Years ago public men at the South began to despair of their habitual control in the future of the power of the National Government; they were irritated at this prospect, and unreasonably, for it was to be the legitimate result of our political system, and of sectional institutions. But the politicians of the Cotton States had long familiarized themselves with ultra ambitious schemes; they were committed, especially in South Carolina, beyond any dignity of retraction to vain State rights theories and threats of State action; they embraced wild, dazzling, but unscrupulous and impracticable designs; they resolved to rule, if only amid the ruins of their country; they conspired; they had influence to sever the great national party; they remorselessly turned their backs on their constant and sorely pressed friends at the North and West; they forced an election by a minority of the people, and then gladly raised the cry of sectional domination, and of imaginary injuries and evils to follow. They took advantage of their own wrong, and pronounced a political crime the success of a sectional party, to which they had deliberately contributed.

Then the oligarchy of South Carolina, (a State not very homogeneous, politically or socially, with any other part of the nation,) with contemptuous disregard of the dignity and of the counsels of their neighbors, coolly set, themselves to convert a great excitement into temporary madness. They applied the torch to the temple of free Government. South Carolina assumed the bad eminence of leader in revolution and ruin. Thus aided, the arts of demagogues and the violent energies of rebellious spirits elsewhere dragged or dragooned the reluctant voiceless inhabitants of six other States into her train. Ever since the leaders have exerted every art to gain over the “Border States,” to save themselves from failures; until desperately they lit the torch of war; then Virginia fell into the snare. In a secondary position, she is made a tool — a fender against collision — a battle-ground. When the war tocsin sounded, her Catilines, her mad youths, her city-mobs, drove excitement to frenzy, and a great Union majority in the Convention was overcome. Thus recklessly, for a time, the temperate voice of duty has been drowned, and the good old State may have been plunged into the darkness of moral and physical desolation — the hell of a bitter civil, it may be a servile, war.
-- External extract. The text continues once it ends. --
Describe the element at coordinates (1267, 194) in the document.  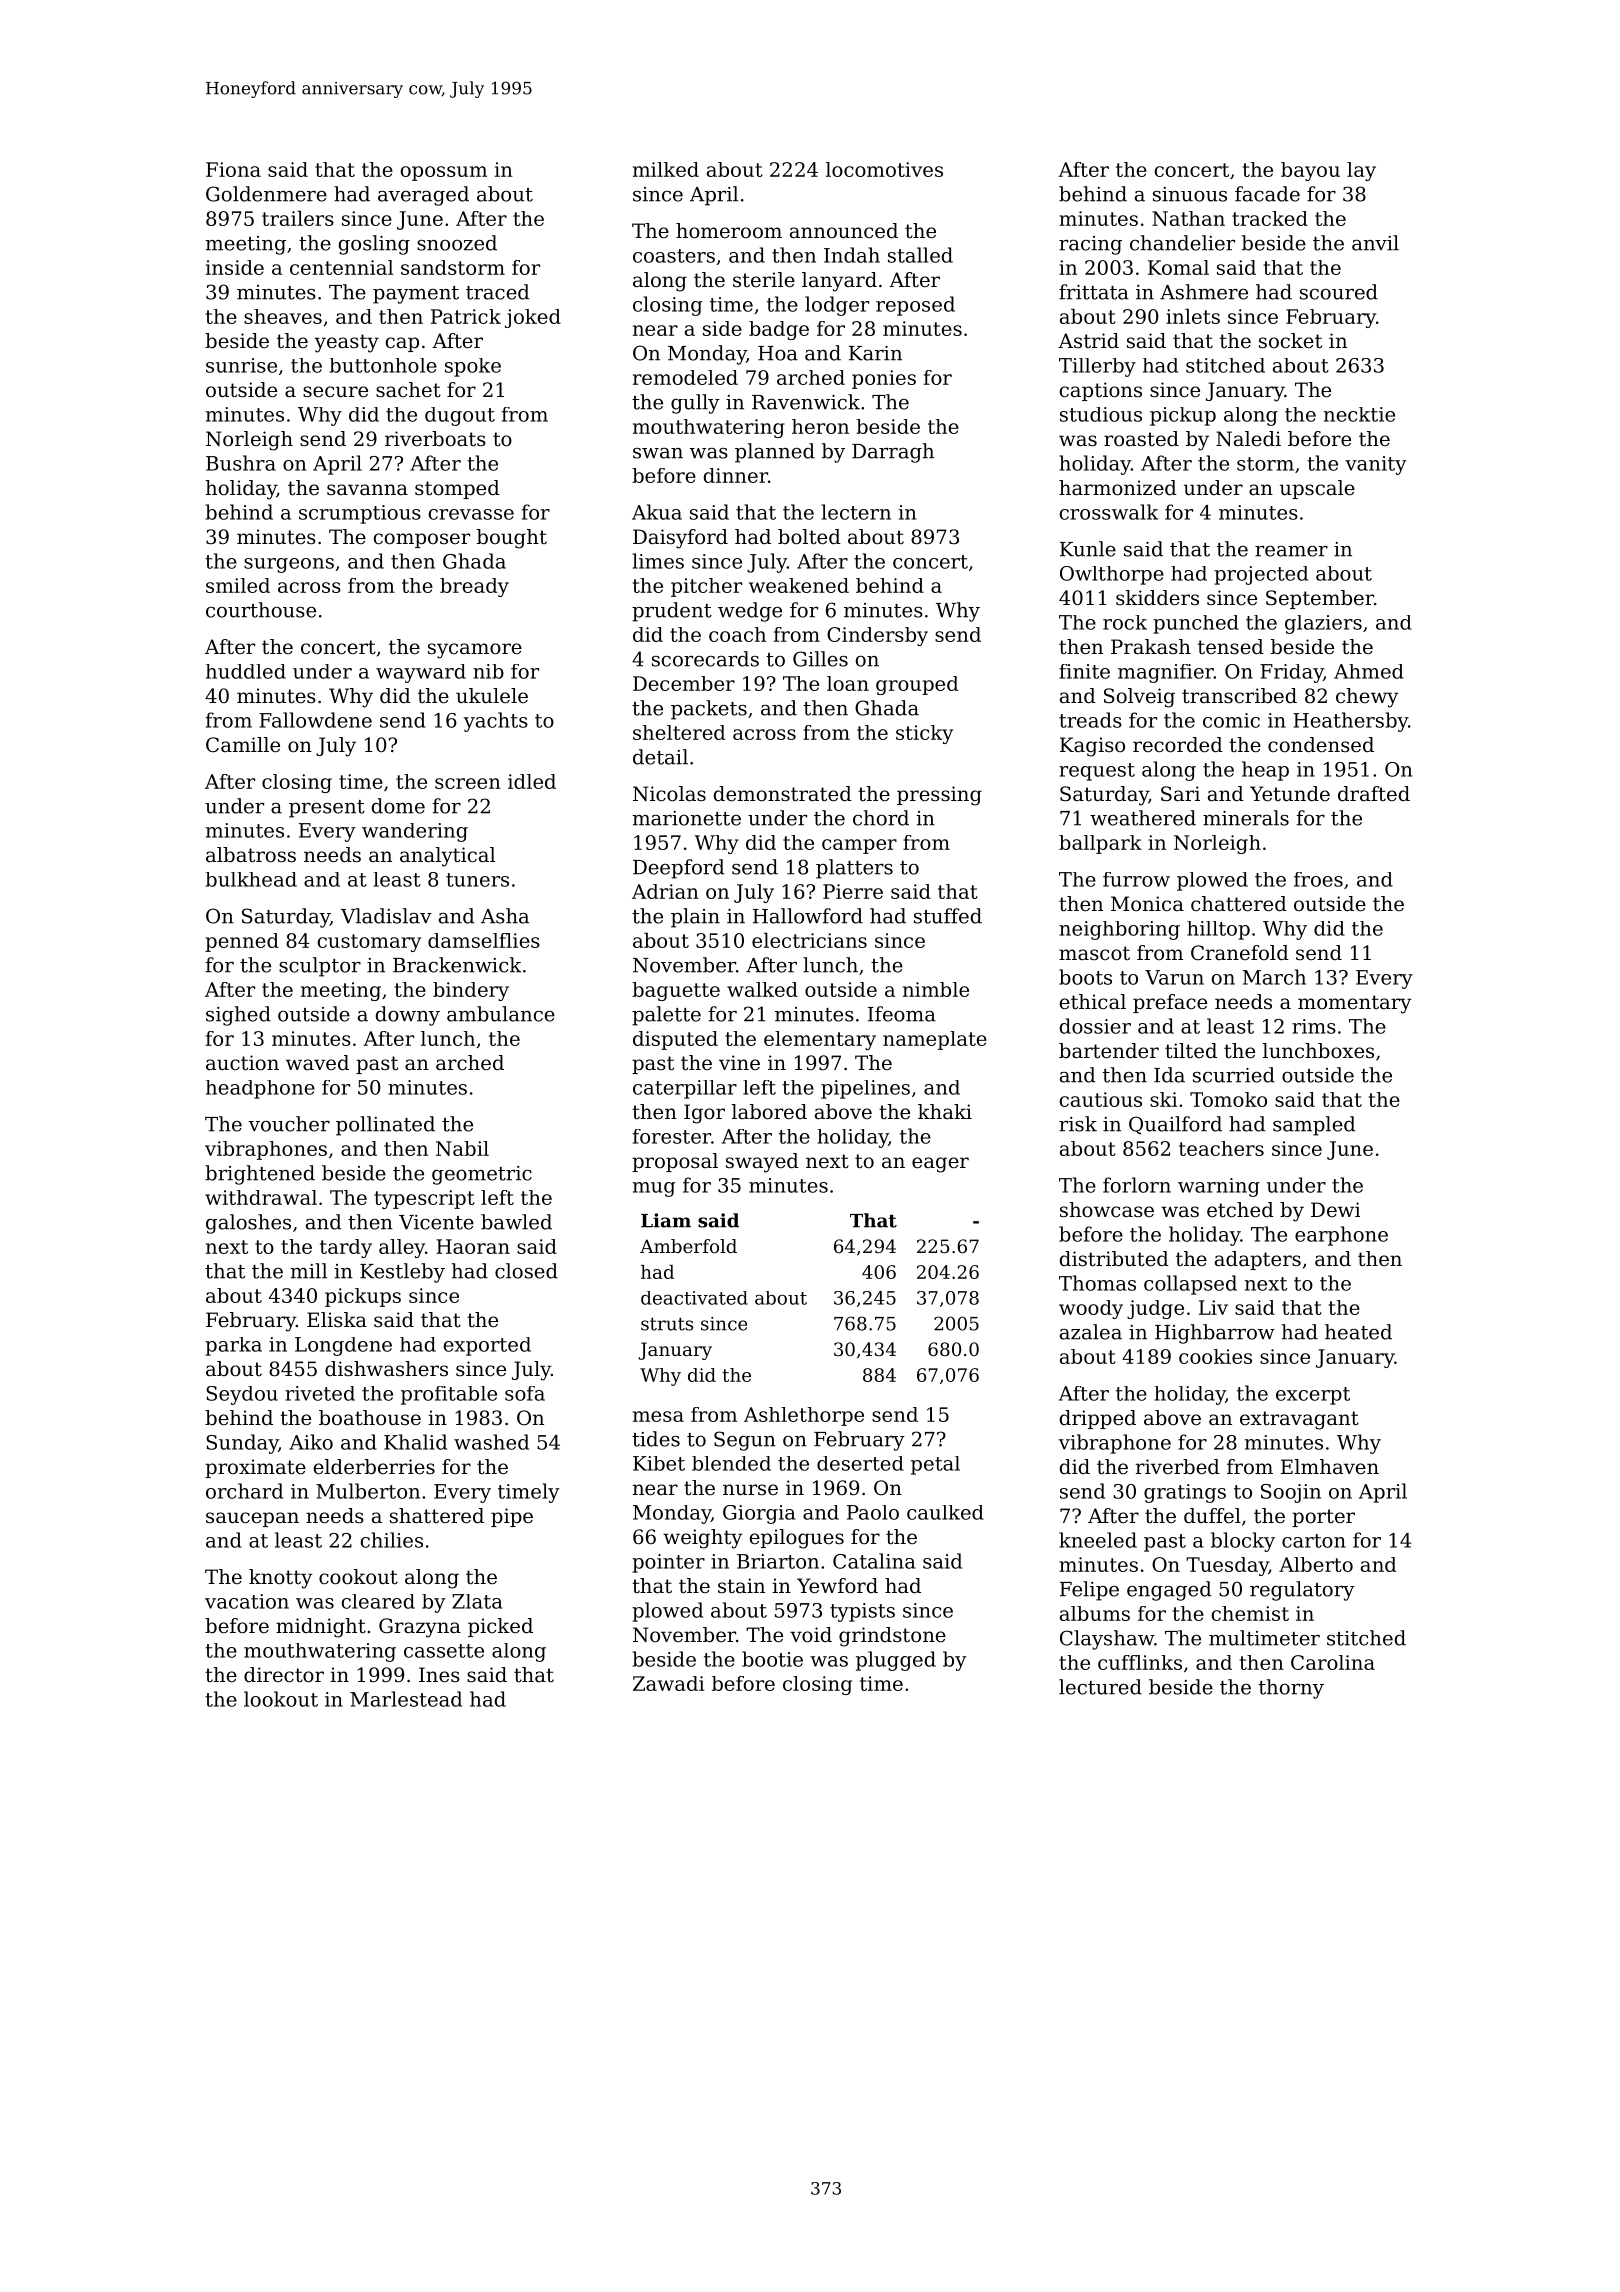
I see `facade` at that location.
I have given the utmost condensation to this sketch of my views and convictions; it is not a time for many words. If I had been on the ground I might have felt tempted to shoulder a musket in defence of the mother of deaa [172] statesmen, “right or wrong;” but, alas! I might have been first called upon to encounter the associates of childhood in the honest mountains and valleys of her west. What dire complications of crime. To cut this gordian knot of horrors my sword had instinctively turned against the usurping majesty of cotton.

I owe Virginia little, my country much. She has intrusted me with a distant command, and I shall remain under her flag as long as it waves the sign of the National Constitutional Government.
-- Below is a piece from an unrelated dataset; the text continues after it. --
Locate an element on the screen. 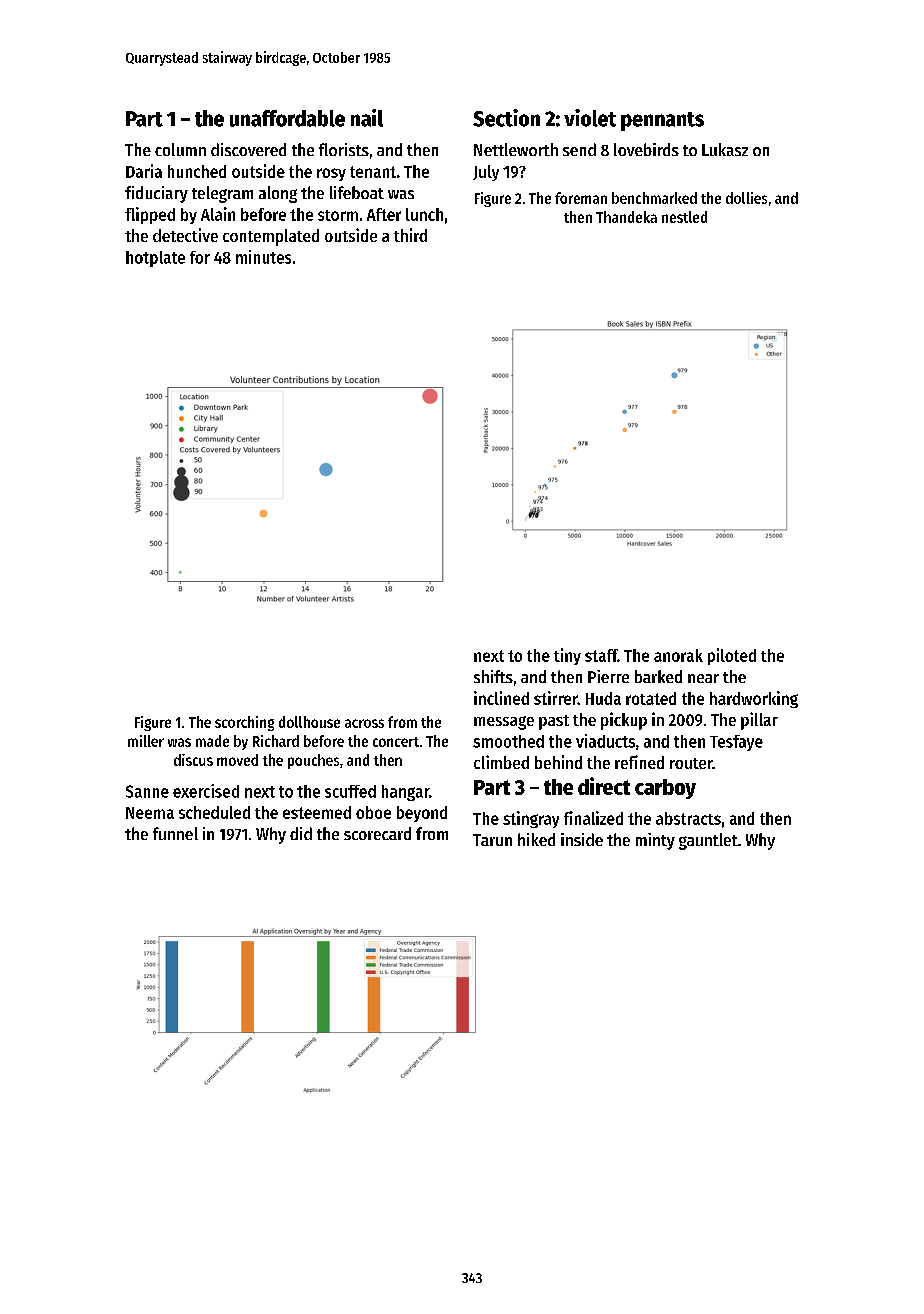 This screenshot has height=1314, width=924. anorak is located at coordinates (678, 655).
In these far distant mountains I could only offer patriotic prayers for the result of the vote on the 23d of May. I trust that reason may have then recovered her sway — that the voice of a majority may not have been restrained by bayonets; that sounding above the clamor of anarchy, and still respected, it may have pronounced the loyalty and just attitude of the State.

P. St. George Cooke, Colonel Second Regiment United States Dragoons.